L’installation «Dérouler: elle perd le fil» est dans un état perpétuel de déroulement. Des rouleaux de tissu tombent du plafond et s’amassent sur le sol; à la fin de l’exposition, elle n’existera plus dans la forme où elle a commencé, mais comme trace de son effondrement en tant que structure.

En incorporant la performance à la sculpture, l’action commence à prendre le dessus sur la forme statique, les objets racontent des histoires et la présence se fait sentir là où normalement, elle n’existerait pas. C’est par cette pratique que Rachel Echenberg, jeune artiste de Montréal, explore ses idées sur l’invisibilité dans des espaces construits par la société - plus précisément, la difficulté de traverser des seuils urbains et la question des transformations publiques et privées qui se posent dans ce passage liminal. Le corps exagéré créé par Echenberg dans son travail peut se disperser, se retenir, se confondre en lui-même, ou à son voisinage. De ce corps émerge un corps social auquel nous nous identifions à travers ses rôles contradictoires et continuellement mouvants.

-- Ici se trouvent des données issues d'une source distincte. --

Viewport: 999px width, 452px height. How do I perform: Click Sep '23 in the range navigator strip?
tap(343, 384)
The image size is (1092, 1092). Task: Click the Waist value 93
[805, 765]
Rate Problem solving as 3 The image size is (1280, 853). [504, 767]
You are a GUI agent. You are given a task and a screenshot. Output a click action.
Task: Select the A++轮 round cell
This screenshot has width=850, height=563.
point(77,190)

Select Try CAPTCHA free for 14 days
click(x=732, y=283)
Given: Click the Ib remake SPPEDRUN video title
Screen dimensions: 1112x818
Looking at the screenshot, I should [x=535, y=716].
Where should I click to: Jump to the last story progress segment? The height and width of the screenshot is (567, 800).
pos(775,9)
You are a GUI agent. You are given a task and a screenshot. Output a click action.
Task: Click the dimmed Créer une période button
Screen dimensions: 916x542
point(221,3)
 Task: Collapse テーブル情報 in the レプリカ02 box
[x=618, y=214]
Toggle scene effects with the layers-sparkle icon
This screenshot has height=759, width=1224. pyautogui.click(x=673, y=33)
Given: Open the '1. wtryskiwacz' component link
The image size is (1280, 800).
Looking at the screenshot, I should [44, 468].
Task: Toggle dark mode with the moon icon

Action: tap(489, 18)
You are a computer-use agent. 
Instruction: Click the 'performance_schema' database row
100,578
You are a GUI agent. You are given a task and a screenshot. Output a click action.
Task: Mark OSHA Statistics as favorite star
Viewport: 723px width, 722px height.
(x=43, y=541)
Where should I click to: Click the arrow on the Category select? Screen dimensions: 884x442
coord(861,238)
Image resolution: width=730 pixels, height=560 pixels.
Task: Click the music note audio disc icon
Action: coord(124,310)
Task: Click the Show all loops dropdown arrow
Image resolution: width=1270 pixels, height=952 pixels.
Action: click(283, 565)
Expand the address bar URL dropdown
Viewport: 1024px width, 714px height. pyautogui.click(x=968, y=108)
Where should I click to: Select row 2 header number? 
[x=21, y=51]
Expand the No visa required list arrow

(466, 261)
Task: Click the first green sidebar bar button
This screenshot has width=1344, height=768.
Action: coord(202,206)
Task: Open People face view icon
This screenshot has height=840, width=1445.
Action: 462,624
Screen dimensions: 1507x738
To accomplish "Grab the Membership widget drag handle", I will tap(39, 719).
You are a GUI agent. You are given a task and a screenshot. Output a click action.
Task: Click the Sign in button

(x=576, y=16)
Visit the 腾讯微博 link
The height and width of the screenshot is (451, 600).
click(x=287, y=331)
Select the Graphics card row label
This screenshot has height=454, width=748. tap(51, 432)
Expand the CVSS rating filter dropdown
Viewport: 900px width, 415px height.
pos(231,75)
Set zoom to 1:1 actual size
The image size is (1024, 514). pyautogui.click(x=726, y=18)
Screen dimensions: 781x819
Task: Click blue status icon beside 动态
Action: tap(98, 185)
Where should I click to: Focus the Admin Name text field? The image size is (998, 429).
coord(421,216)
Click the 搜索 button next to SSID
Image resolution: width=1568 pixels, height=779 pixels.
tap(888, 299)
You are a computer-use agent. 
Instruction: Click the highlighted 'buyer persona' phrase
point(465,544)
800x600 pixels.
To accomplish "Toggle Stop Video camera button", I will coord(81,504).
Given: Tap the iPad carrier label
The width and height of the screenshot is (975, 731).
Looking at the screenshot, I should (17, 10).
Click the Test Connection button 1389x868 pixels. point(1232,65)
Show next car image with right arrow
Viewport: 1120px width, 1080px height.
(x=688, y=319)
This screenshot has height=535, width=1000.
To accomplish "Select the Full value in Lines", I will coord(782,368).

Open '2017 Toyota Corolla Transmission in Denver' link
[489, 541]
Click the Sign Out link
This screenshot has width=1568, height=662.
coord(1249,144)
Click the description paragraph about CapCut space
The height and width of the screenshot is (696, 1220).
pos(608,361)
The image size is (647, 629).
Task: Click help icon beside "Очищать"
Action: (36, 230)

Rachel Echenberg est une artiste multidisciplinaire qui a étudié au Nova Scotia College of Art and Design. Son travail s'appuie sur l'objet et le texte, et inclut la performance, la vidéo, la sculpture et le costume. Depuis 1992, ses performances et des expositions de son travail ont été présentées au Québec et dans l'est du Canada. Ses performances individuelles ont fait partie de plusieurs séries : «See Through performance» (1993), OO Gallery à Halifax, «J'y suis, J'y reste» (1994), La Centrale à Montréal, «symposium of performance art» (1997), Struts Gallery à Sackville et «Counter Poses : re-imagining tableaux vivants» (1998), Oboro à Montréal. Elle a également participé à des résidences d'artistes sculpteurs au Québec et aux États-Unis.